### Dataset excerpts:

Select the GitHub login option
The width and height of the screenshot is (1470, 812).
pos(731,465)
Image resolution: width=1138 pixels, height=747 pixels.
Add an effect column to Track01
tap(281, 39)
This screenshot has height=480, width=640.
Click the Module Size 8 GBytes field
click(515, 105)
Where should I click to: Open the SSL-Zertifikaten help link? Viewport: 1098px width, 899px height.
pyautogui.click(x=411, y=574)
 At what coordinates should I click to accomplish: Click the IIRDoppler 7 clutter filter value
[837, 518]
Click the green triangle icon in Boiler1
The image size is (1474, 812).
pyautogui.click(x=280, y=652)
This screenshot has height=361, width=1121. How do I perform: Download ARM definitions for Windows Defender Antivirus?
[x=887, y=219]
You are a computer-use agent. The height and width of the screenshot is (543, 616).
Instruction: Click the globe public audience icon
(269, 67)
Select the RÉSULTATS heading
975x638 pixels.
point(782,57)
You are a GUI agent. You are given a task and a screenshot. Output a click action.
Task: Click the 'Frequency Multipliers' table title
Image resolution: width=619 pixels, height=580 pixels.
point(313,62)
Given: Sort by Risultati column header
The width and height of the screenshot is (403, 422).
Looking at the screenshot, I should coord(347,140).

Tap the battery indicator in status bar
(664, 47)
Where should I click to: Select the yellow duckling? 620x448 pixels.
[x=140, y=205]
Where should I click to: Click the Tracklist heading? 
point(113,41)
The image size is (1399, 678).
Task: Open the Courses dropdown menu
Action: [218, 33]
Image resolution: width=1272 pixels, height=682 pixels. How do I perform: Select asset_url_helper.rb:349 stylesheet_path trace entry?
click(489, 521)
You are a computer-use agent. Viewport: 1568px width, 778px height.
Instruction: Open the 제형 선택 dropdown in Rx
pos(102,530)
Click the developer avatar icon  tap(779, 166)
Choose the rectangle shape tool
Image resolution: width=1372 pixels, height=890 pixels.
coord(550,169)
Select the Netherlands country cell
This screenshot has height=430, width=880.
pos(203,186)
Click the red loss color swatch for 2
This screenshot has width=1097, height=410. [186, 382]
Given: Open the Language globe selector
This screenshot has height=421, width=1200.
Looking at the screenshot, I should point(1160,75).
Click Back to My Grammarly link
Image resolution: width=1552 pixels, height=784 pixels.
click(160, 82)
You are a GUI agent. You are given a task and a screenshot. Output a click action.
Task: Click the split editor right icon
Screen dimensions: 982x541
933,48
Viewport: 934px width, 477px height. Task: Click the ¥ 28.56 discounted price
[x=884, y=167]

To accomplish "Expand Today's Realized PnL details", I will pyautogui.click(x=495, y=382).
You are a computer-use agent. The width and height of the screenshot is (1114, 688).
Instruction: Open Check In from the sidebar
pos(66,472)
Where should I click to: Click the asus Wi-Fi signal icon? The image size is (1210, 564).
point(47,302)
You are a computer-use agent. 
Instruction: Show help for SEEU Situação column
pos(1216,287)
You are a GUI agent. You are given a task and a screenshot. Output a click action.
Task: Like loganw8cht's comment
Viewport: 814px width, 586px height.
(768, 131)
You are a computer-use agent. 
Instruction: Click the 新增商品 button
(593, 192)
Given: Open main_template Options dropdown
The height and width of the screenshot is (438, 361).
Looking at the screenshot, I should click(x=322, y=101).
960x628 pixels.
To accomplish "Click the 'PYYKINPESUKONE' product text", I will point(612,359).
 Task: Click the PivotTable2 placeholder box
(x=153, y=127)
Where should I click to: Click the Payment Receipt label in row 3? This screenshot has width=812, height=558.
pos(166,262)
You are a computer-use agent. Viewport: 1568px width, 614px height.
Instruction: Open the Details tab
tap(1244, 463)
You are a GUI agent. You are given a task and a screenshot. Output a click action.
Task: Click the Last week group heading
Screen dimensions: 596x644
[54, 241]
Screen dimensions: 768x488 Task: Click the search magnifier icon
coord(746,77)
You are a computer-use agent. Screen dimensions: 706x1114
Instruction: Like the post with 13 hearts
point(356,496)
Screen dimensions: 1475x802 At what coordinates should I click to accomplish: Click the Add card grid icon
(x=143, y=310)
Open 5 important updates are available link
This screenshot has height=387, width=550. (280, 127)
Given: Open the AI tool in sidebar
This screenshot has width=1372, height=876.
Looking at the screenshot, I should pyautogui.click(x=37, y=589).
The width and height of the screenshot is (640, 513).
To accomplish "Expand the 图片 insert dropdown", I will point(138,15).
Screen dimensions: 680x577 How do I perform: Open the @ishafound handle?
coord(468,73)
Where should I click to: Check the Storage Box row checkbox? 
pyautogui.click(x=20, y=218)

### Prompt:
Copy each line above exactly as it stands.

### Answer box:
Select the GitHub login option
The width and height of the screenshot is (1470, 812).
pos(731,465)
Image resolution: width=1138 pixels, height=747 pixels.
Add an effect column to Track01
tap(281, 39)
This screenshot has height=480, width=640.
Click the Module Size 8 GBytes field
click(515, 105)
Where should I click to: Open the SSL-Zertifikaten help link? Viewport: 1098px width, 899px height.
pyautogui.click(x=411, y=574)
 At what coordinates should I click to accomplish: Click the IIRDoppler 7 clutter filter value
[837, 518]
Click the green triangle icon in Boiler1
The image size is (1474, 812).
pyautogui.click(x=280, y=652)
This screenshot has height=361, width=1121. How do I perform: Download ARM definitions for Windows Defender Antivirus?
[x=887, y=219]
You are a computer-use agent. The height and width of the screenshot is (543, 616).
Instruction: Click the globe public audience icon
(269, 67)
Select the RÉSULTATS heading
975x638 pixels.
point(782,57)
You are a GUI agent. You are given a task and a screenshot. Output a click action.
Task: Click the 'Frequency Multipliers' table title
Image resolution: width=619 pixels, height=580 pixels.
point(313,62)
Given: Sort by Risultati column header
The width and height of the screenshot is (403, 422).
Looking at the screenshot, I should coord(347,140).

Tap the battery indicator in status bar
(664, 47)
Where should I click to: Select the yellow duckling? 620x448 pixels.
[x=140, y=205]
Where should I click to: Click the Tracklist heading? 
point(113,41)
The image size is (1399, 678).
Task: Open the Courses dropdown menu
Action: [218, 33]
Image resolution: width=1272 pixels, height=682 pixels. How do I perform: Select asset_url_helper.rb:349 stylesheet_path trace entry?
click(489, 521)
You are a computer-use agent. Viewport: 1568px width, 778px height.
Instruction: Open the 제형 선택 dropdown in Rx
pos(102,530)
Click the developer avatar icon  tap(779, 166)
Choose the rectangle shape tool
Image resolution: width=1372 pixels, height=890 pixels.
coord(550,169)
Select the Netherlands country cell
This screenshot has height=430, width=880.
pos(203,186)
Click the red loss color swatch for 2
This screenshot has width=1097, height=410. [186, 382]
Given: Open the Language globe selector
This screenshot has height=421, width=1200.
Looking at the screenshot, I should point(1160,75).
Click Back to My Grammarly link
Image resolution: width=1552 pixels, height=784 pixels.
click(160, 82)
You are a GUI agent. You are given a task and a screenshot. Output a click action.
Task: Click the split editor right icon
Screen dimensions: 982x541
933,48
Viewport: 934px width, 477px height. Task: Click the ¥ 28.56 discounted price
[x=884, y=167]

To accomplish "Expand Today's Realized PnL details", I will pyautogui.click(x=495, y=382).
You are a computer-use agent. The width and height of the screenshot is (1114, 688).
Instruction: Open Check In from the sidebar
pos(66,472)
Where should I click to: Click the asus Wi-Fi signal icon? The image size is (1210, 564).
point(47,302)
You are a computer-use agent. 
Instruction: Show help for SEEU Situação column
pos(1216,287)
You are a GUI agent. You are given a task and a screenshot. Output a click action.
Task: Like loganw8cht's comment
Viewport: 814px width, 586px height.
(768, 131)
You are a computer-use agent. 
Instruction: Click the 新增商品 button
(593, 192)
Given: Open main_template Options dropdown
The height and width of the screenshot is (438, 361).
Looking at the screenshot, I should click(x=322, y=101).
960x628 pixels.
To accomplish "Click the 'PYYKINPESUKONE' product text", I will point(612,359).
 Task: Click the PivotTable2 placeholder box
(x=153, y=127)
Where should I click to: Click the Payment Receipt label in row 3? This screenshot has width=812, height=558.
pos(166,262)
You are a computer-use agent. Viewport: 1568px width, 614px height.
Instruction: Open the Details tab
tap(1244, 463)
You are a GUI agent. You are given a task and a screenshot. Output a click action.
Task: Click the Last week group heading
Screen dimensions: 596x644
[54, 241]
Screen dimensions: 768x488 Task: Click the search magnifier icon
coord(746,77)
You are a computer-use agent. Screen dimensions: 706x1114
Instruction: Like the post with 13 hearts
point(356,496)
Screen dimensions: 1475x802 At what coordinates should I click to accomplish: Click the Add card grid icon
(x=143, y=310)
Open 5 important updates are available link
This screenshot has height=387, width=550. (280, 127)
Given: Open the AI tool in sidebar
This screenshot has width=1372, height=876.
Looking at the screenshot, I should pyautogui.click(x=37, y=589).
The width and height of the screenshot is (640, 513).
To accomplish "Expand the 图片 insert dropdown", I will point(138,15).
Screen dimensions: 680x577 How do I perform: Open the @ishafound handle?
coord(468,73)
Where should I click to: Check the Storage Box row checkbox? 
pyautogui.click(x=20, y=218)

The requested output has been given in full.